Best Quotes of the Season:

1. “I went for a loan and the bank manager said, ‘How you going to pay for this?’ and I said, ‘Haven’t you heard, Derby are playing football’.” (Richard Callender)

2. “I’m coming on because you’re shit.” (Emmanuel Adebayor as he replaced Nicklas Bendtner, Tottenham vs Arsenal)

3. “I do not socialise with my teammates.” (The always affable Jens Lehmann discusses life as an Arsenal player)

Best Red Cards of the Season:

1. Javier Mascherano talking his way into two bookings (Manchester United vs Liverpool).

2. Nani headbutting Lucas Neill (Manchester United vs West Ham United) .

3. Phil Neville giving some goalkeeping advice to Scott Carson (Everton vs Liverpool).

Worst non-Red Cards of the Season:

1. Dirk Kuyt’s reverse Superman, known affectionately as the Flying Dutchman. Much to the ire of Toffees everyone, he stayed on the pitch to convert both penalties for the Scousers (Everton vs Liverpool).

(no video available)

2. Ashley Cole’s two-footed, studs up tackle to the knee of Alan Hutton. Understandably upset at receiving a yellow card, Cole then turned his back on referee Mike Riley. This incident led directly to our #1 Best Red Card listed above (Tottenham vs Chelsea) .

(2 minutes, 15 seconds in)

3. Paul Scholes’ rugby tackle on Wigan’s Wilson Palacios after he’d already been booked for an horrendous tackle in the match. Suffice to say that Sir Alex had appointed Steve Bennett the referee that day (Wigan Athletic vs Manchester United).

(no video available)

The Jose Mourinho Award for Best Goal from the Moon:

Emmanuel Adebayor’s hand of God effort to take the lead at Old Trafford (Manchester United vs Arsenal).

(no video available)

Best Moments of the Season:

1. William Gallas’ last last last second equaliser that only just cleared the line to hold Manchester United to a draw (Arsenal vs Manchester United).

2. Alan Wiley points to the spot as Manchester United concede their only penalty of the season and your Reminiscing Raconteur wins enough money to stave off bankruptcy (Chelsea vs Manchester United).

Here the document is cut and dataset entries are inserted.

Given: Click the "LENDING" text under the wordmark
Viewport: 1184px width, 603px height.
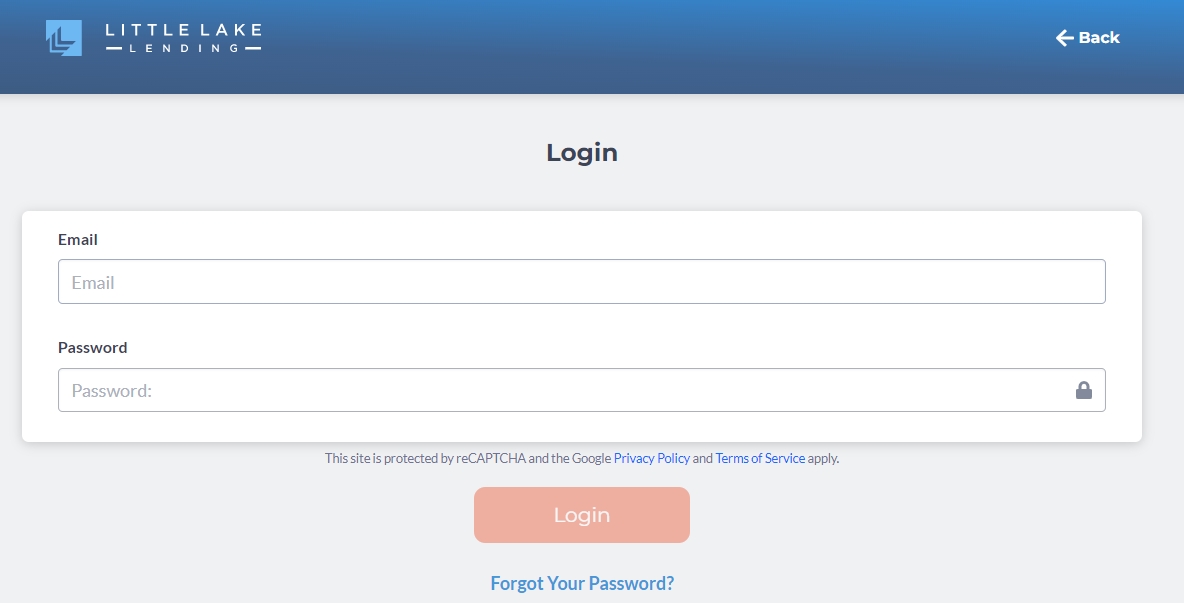Looking at the screenshot, I should point(183,48).
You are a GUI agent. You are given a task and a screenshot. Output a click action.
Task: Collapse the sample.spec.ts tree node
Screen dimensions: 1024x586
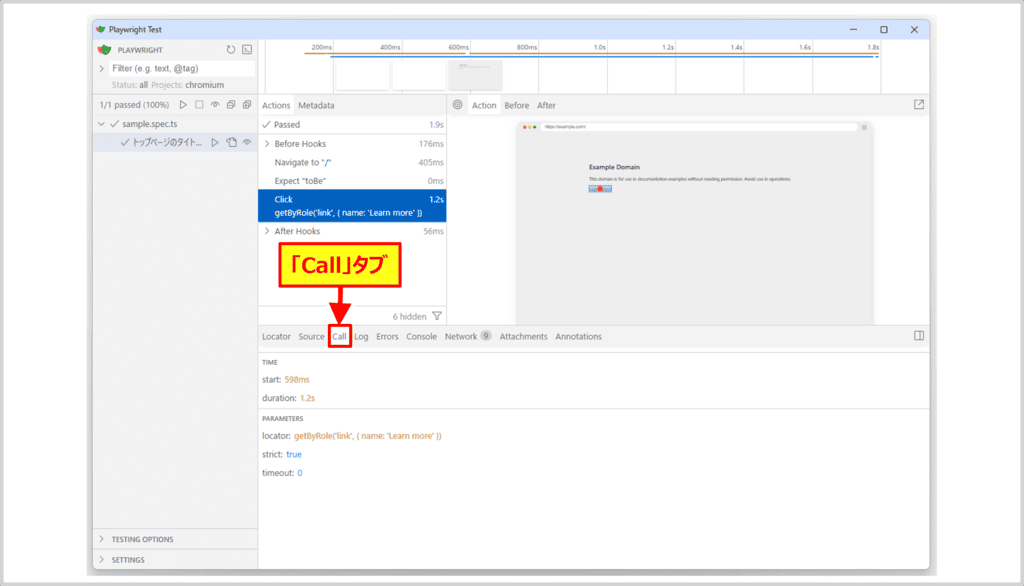tap(102, 124)
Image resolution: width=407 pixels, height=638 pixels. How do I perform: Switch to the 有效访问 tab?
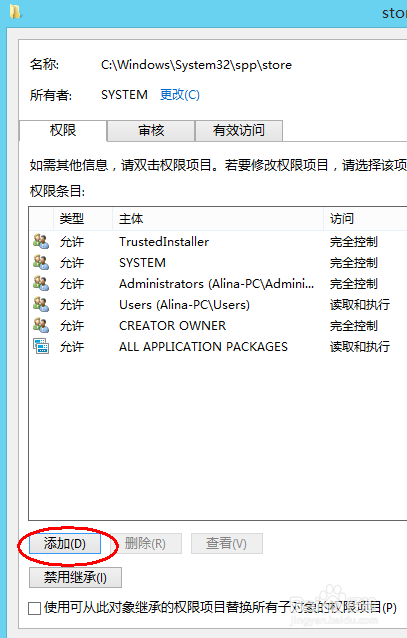click(239, 131)
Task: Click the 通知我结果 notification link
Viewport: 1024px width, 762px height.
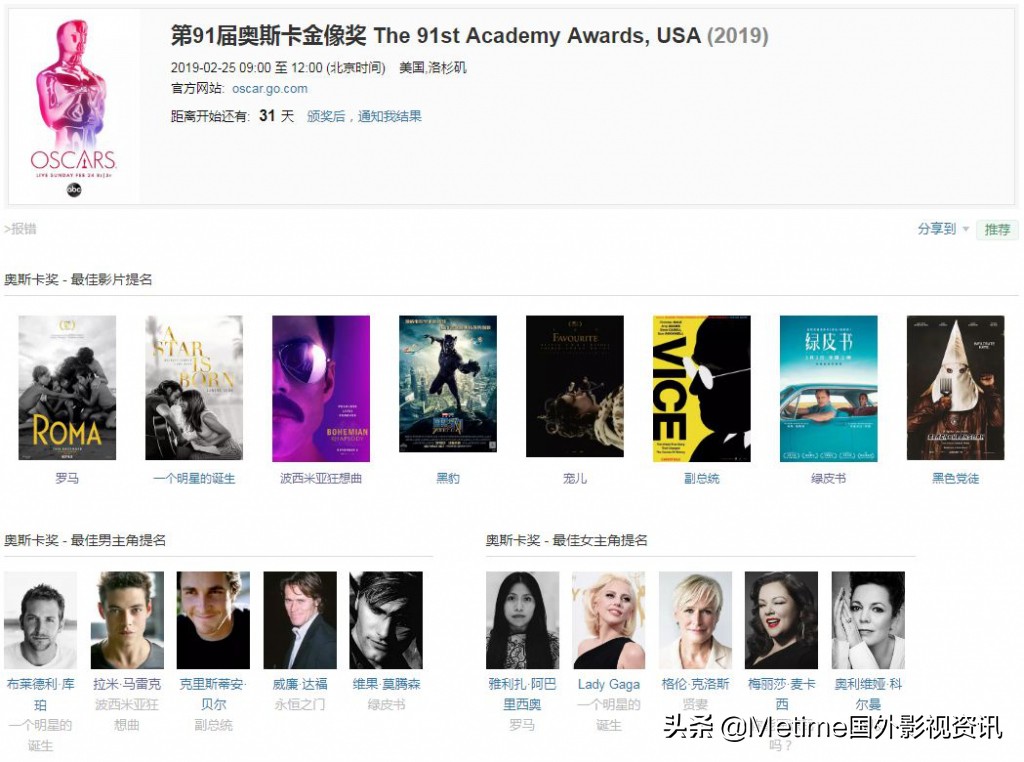Action: [x=389, y=116]
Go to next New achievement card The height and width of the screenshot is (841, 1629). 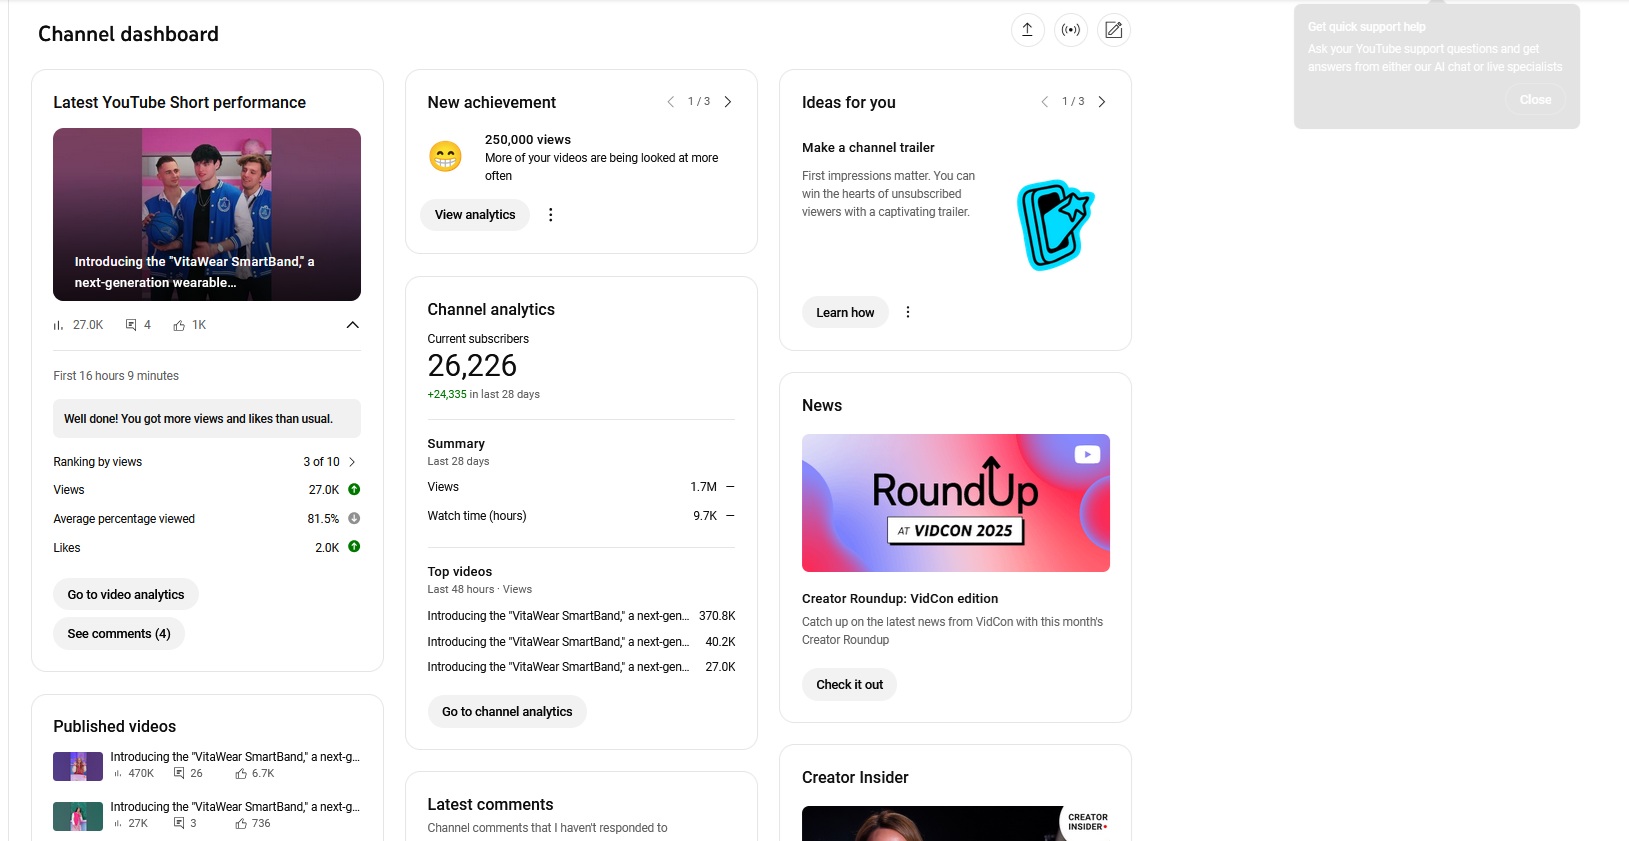coord(728,102)
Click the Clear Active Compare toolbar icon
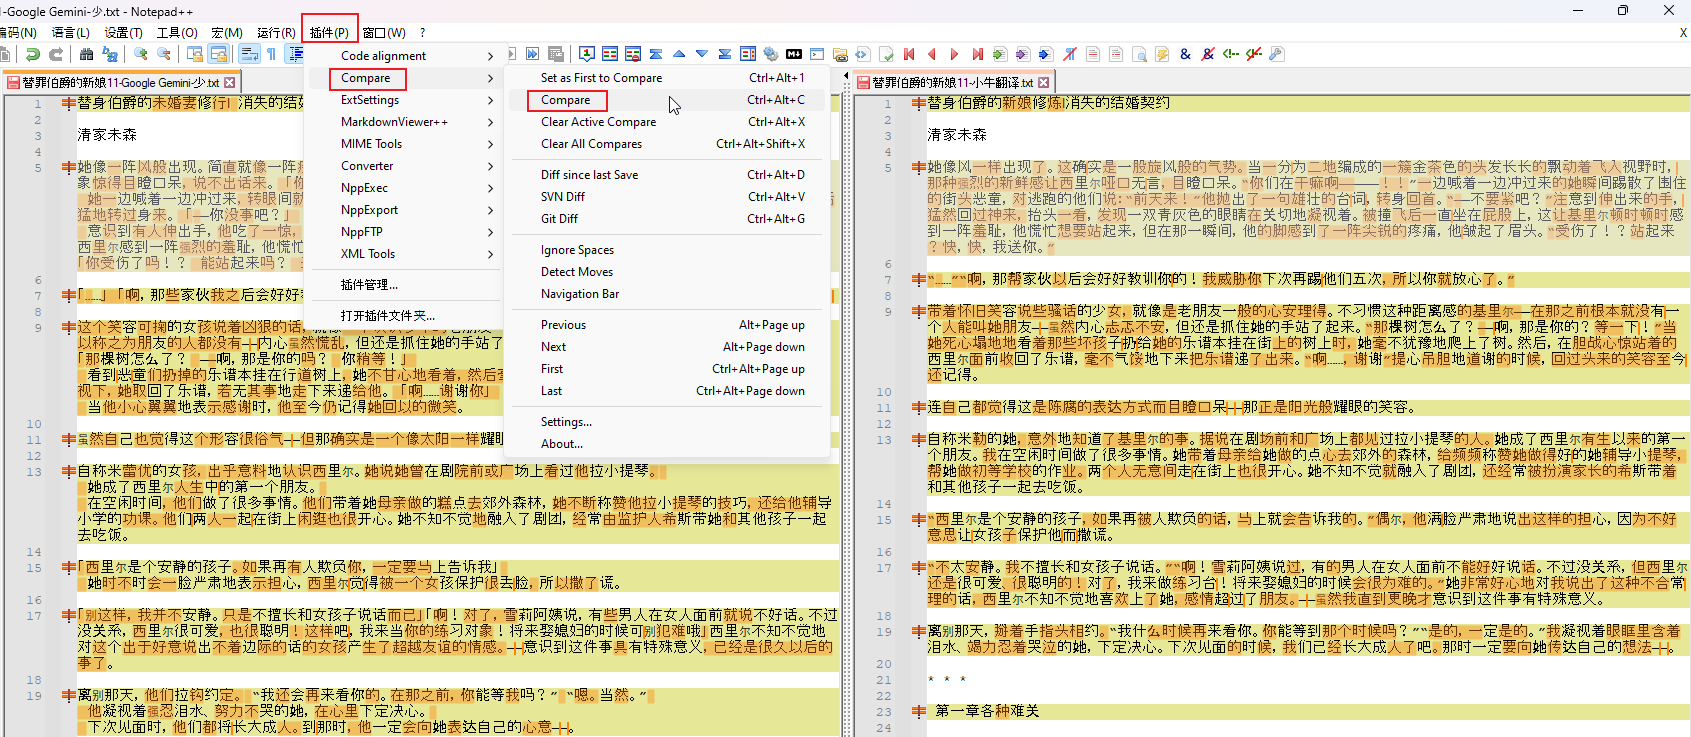 click(633, 54)
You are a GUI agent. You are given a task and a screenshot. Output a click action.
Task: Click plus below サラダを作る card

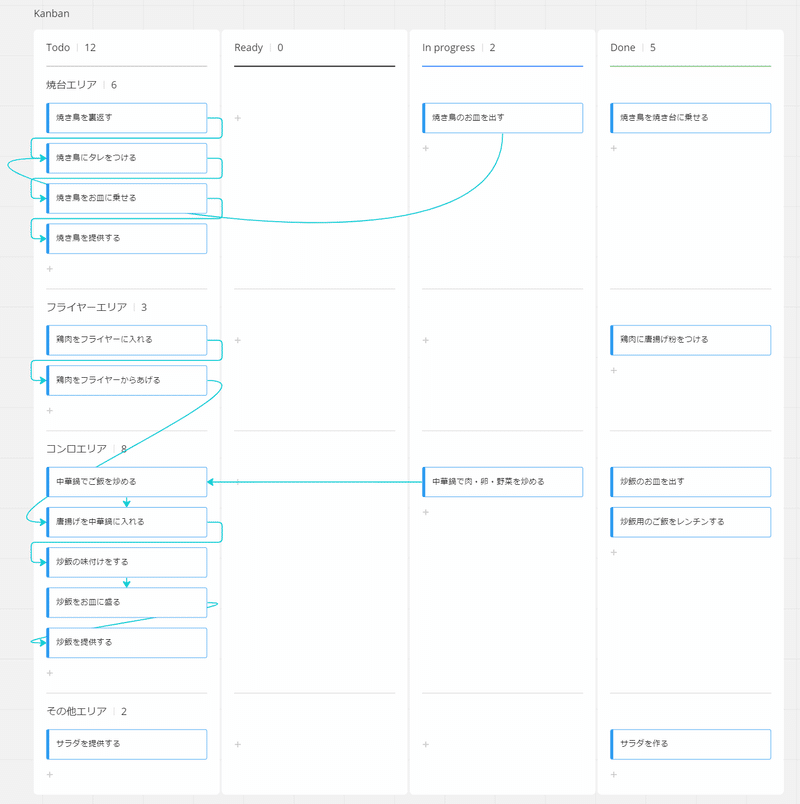coord(614,775)
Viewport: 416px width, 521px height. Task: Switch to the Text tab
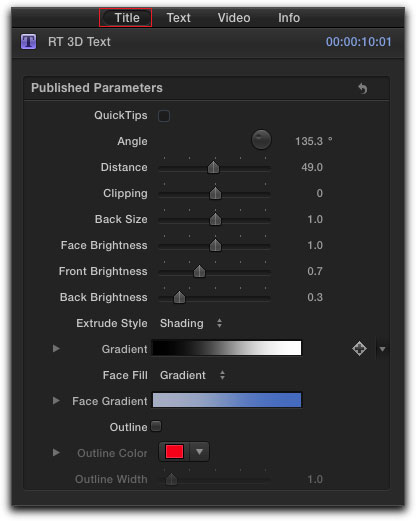pyautogui.click(x=179, y=18)
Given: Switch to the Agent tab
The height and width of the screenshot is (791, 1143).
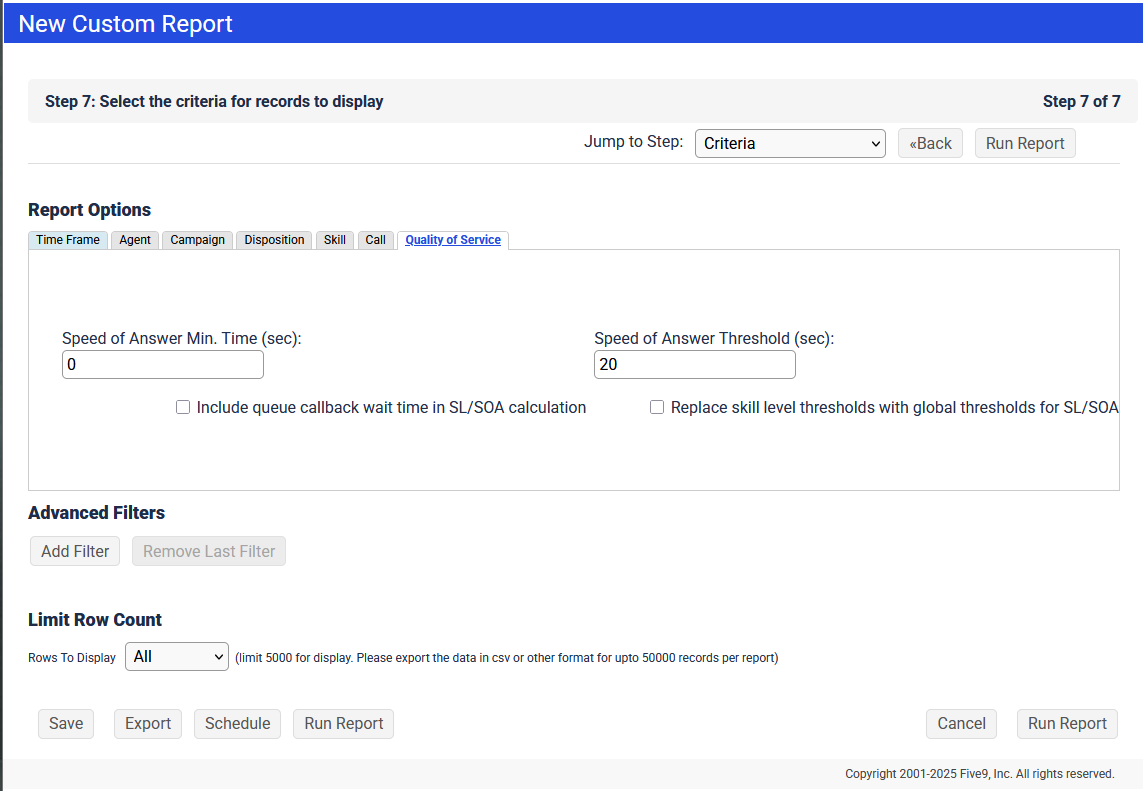Looking at the screenshot, I should click(x=135, y=240).
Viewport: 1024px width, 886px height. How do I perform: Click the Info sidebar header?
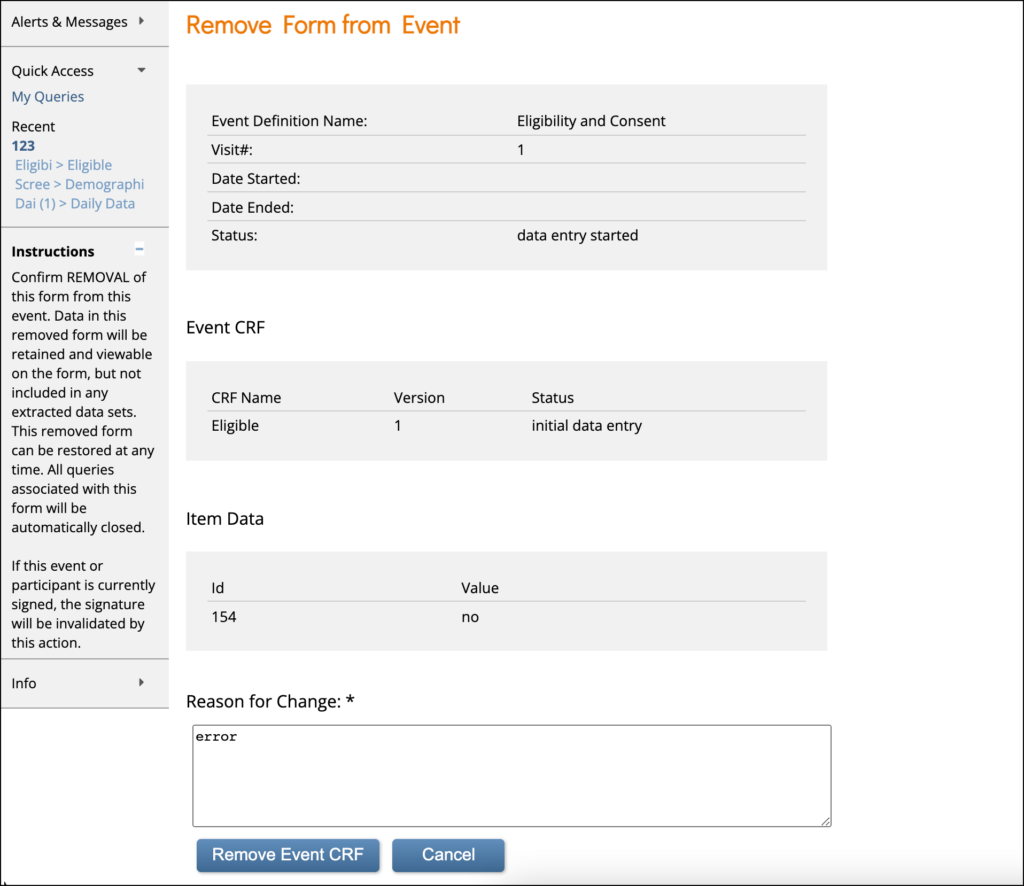23,683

3. The players’ hands rise in unison and shout “handball sir”. In the confusion that follows the referee shows Ashley Cole a red card and Gareth Barry slots home the penalty to earn a remarkable draw in a remarkable match (Chelsea vs Aston Villa).

Best non-EPL Moments of the Season:

1. Milan Baros is brought down in the box by Thomas Kuszak and, with Edwin van der Sar already replaced and no substitutes left, Rio Ferdinand changes into the keeper’s strip to defend the penalty. The FA Cup Final fixture discused above proves that he wasn’t successful (Manchester United vs Portsmouth, FA Cup Sixth Round Proper).

Video not available for embedding. Watch here.

2. With the clock showing 94:04 a desperate Chelsea boot the ball into Liverpool’s penalty area. With Reina ready to pounce to seal the win, John-Arne Riise inexplicably chooses not to kick the ball away but to rather head it into his own net (Liverpool vs Chelsea, Champions League Semifinal First Leg).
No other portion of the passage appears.